Mitigating these cost drivers of safety and reliability in many transportation industries, the government fulfills natural support roles in the form of ambulances or the Coast Guard. Without this support in the manned space flight industry, it is difficult to make arguments that can convince commercial ventures to risk the dangers of manned orbital space flight, despite the potential rewards. Under this light, it is not surprising that few companies are even exploring long-term possibilities, much less actively obtaining profit from manned orbital space assets.

Policy Implications
In February of 2010, the Obama Administration released an initial policy directive, shifting launch responsibilities to the commercial sector. In response, there have been numerous congressional and public concerns over commercial capabilities and job impacts.
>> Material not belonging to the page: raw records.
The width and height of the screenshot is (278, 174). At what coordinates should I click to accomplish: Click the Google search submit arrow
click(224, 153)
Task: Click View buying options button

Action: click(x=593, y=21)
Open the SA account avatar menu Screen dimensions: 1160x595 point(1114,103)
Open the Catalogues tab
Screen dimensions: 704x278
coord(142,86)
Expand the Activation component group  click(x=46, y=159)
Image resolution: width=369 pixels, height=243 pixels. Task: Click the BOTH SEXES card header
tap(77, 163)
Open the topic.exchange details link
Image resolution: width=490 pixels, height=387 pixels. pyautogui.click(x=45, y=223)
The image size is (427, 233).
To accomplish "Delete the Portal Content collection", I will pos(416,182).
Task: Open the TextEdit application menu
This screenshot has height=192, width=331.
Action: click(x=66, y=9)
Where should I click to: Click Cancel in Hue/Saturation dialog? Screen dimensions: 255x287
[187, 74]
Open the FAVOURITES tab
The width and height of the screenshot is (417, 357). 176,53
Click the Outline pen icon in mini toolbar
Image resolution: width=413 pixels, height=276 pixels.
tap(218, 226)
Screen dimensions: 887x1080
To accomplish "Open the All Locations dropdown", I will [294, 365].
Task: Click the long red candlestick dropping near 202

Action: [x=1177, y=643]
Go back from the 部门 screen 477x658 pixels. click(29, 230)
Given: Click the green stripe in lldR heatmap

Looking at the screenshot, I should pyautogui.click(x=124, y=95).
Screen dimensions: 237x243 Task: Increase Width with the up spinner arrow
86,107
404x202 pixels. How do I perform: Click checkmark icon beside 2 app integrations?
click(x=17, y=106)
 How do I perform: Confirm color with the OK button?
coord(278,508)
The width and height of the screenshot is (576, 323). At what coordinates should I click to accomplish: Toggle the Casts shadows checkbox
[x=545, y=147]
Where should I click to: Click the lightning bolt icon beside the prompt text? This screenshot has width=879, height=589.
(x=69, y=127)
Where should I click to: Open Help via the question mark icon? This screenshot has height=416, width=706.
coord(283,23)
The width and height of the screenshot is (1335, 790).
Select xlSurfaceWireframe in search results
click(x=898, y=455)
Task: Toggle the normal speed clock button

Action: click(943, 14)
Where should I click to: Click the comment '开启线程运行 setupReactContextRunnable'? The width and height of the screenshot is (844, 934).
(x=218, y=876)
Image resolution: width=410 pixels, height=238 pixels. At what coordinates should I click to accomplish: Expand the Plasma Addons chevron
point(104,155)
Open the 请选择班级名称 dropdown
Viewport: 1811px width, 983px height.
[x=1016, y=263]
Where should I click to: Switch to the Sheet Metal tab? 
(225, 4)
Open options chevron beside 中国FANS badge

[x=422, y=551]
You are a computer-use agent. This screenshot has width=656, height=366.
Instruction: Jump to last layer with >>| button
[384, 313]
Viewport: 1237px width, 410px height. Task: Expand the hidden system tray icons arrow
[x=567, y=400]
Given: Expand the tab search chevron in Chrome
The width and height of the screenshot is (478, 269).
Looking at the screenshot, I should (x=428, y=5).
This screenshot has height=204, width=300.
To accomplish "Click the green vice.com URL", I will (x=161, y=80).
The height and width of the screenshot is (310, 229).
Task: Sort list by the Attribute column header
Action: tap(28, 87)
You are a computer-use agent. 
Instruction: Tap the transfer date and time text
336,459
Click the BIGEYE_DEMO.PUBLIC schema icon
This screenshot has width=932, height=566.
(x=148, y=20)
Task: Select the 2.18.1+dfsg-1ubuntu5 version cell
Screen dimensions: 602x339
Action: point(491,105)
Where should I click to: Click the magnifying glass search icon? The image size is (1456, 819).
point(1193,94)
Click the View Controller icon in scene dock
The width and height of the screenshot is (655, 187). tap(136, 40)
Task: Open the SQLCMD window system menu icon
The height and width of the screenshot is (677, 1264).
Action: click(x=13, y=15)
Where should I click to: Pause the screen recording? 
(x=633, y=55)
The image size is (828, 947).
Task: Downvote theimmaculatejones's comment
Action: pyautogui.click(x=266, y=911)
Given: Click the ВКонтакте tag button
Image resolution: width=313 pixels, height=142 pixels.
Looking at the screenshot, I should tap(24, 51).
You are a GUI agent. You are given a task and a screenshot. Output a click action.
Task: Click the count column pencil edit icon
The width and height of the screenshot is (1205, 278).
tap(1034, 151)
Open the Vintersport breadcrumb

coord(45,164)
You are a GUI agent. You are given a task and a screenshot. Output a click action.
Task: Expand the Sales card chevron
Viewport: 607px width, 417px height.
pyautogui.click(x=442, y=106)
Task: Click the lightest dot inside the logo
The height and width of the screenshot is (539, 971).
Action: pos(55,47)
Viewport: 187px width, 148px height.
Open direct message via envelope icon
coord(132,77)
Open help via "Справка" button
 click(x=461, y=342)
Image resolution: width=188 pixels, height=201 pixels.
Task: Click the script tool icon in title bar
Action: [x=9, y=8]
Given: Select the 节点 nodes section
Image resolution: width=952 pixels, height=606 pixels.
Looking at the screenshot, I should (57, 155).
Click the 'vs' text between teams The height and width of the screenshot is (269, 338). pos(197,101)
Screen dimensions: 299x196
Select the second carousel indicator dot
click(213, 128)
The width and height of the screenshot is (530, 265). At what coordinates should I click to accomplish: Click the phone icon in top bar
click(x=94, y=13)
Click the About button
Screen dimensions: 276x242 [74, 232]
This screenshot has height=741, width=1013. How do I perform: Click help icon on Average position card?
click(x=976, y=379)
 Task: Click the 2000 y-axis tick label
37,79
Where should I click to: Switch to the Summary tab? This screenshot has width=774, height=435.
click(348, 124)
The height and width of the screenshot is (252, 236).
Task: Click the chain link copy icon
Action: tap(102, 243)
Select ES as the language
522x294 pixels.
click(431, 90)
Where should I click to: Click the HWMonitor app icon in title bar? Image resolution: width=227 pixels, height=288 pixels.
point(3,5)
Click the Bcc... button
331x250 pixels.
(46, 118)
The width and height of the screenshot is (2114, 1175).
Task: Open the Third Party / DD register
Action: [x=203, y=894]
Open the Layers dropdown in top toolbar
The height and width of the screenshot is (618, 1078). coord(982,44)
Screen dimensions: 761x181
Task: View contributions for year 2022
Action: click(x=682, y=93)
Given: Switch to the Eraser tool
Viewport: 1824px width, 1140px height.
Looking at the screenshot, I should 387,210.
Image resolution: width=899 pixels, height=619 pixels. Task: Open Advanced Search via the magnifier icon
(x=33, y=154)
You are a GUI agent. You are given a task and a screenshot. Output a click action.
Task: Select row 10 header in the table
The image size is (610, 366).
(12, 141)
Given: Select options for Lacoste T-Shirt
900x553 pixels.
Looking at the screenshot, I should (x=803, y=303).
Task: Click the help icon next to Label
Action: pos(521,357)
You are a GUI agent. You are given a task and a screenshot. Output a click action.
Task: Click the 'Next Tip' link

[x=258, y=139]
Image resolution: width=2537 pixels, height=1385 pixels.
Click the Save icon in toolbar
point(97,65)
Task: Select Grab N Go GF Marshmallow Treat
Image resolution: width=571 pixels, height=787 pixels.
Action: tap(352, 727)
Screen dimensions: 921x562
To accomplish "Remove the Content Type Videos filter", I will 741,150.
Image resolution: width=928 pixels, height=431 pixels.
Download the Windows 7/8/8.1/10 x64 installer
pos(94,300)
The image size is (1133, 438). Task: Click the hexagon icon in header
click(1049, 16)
The recommendations emerging from the DSER strategic analysis supports both positions by calling for a government-run infrastructure agency addressing on-orbit emergencies. This capability reduces the risks to a commercial sector growing into its responsibilities, establishes a clear application for the professional expertise of the existing technical workforce, and provides a means for the Administration and Congress to reach a mutually agreeable position.